Data section –
******

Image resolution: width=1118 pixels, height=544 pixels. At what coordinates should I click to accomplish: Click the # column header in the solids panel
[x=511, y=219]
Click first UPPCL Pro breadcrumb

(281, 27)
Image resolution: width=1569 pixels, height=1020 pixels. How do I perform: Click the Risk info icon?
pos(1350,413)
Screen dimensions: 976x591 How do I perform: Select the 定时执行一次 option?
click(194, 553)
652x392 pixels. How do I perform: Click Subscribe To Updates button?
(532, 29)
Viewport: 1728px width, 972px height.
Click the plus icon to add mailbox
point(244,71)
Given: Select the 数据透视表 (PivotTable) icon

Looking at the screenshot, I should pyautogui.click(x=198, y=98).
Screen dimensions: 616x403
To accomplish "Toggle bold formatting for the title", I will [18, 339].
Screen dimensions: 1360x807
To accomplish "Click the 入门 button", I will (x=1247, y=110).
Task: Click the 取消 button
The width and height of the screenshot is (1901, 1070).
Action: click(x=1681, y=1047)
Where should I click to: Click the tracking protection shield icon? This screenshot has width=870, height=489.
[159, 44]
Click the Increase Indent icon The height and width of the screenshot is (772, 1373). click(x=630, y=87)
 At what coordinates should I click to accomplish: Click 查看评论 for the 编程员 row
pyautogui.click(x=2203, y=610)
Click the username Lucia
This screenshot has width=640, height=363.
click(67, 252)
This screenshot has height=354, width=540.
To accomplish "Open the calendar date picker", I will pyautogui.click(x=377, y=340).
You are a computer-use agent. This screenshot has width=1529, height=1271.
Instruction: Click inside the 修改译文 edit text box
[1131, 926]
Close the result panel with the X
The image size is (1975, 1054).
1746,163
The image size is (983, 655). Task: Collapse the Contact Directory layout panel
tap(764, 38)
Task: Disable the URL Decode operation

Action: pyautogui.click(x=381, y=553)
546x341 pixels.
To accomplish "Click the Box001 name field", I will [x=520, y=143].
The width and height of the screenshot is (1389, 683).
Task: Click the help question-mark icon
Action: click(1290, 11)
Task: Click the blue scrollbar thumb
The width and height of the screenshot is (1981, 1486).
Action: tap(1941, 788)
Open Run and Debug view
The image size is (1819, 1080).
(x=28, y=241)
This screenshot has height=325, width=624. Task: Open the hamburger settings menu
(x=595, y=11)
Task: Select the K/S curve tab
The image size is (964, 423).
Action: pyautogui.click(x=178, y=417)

******

Work item –
Your task is to copy every record exactly.

Response to the exercise –
Image resolution: width=1118 pixels, height=544 pixels. At what coordinates should I click to accomplish: Click the # column header in the solids panel
[x=511, y=219]
Click first UPPCL Pro breadcrumb

(281, 27)
Image resolution: width=1569 pixels, height=1020 pixels. How do I perform: Click the Risk info icon?
pos(1350,413)
Screen dimensions: 976x591 How do I perform: Select the 定时执行一次 option?
click(194, 553)
652x392 pixels. How do I perform: Click Subscribe To Updates button?
(532, 29)
Viewport: 1728px width, 972px height.
Click the plus icon to add mailbox
point(244,71)
Given: Select the 数据透视表 (PivotTable) icon

Looking at the screenshot, I should pyautogui.click(x=198, y=98).
Screen dimensions: 616x403
To accomplish "Toggle bold formatting for the title", I will [18, 339].
Screen dimensions: 1360x807
To accomplish "Click the 入门 button", I will (x=1247, y=110).
Task: Click the 取消 button
The width and height of the screenshot is (1901, 1070).
Action: click(x=1681, y=1047)
Where should I click to: Click the tracking protection shield icon? This screenshot has width=870, height=489.
[159, 44]
Click the Increase Indent icon The height and width of the screenshot is (772, 1373). click(x=630, y=87)
 At what coordinates should I click to accomplish: Click 查看评论 for the 编程员 row
pyautogui.click(x=2203, y=610)
Click the username Lucia
This screenshot has width=640, height=363.
click(67, 252)
This screenshot has height=354, width=540.
To accomplish "Open the calendar date picker", I will pyautogui.click(x=377, y=340).
You are a computer-use agent. This screenshot has width=1529, height=1271.
Instruction: Click inside the 修改译文 edit text box
[1131, 926]
Close the result panel with the X
The image size is (1975, 1054).
1746,163
The image size is (983, 655). Task: Collapse the Contact Directory layout panel
tap(764, 38)
Task: Disable the URL Decode operation

Action: pyautogui.click(x=381, y=553)
546x341 pixels.
To accomplish "Click the Box001 name field", I will [x=520, y=143].
The width and height of the screenshot is (1389, 683).
Task: Click the help question-mark icon
Action: click(1290, 11)
Task: Click the blue scrollbar thumb
The width and height of the screenshot is (1981, 1486).
Action: tap(1941, 788)
Open Run and Debug view
The image size is (1819, 1080).
(x=28, y=241)
This screenshot has height=325, width=624. Task: Open the hamburger settings menu
(x=595, y=11)
Task: Select the K/S curve tab
The image size is (964, 423).
Action: pyautogui.click(x=178, y=417)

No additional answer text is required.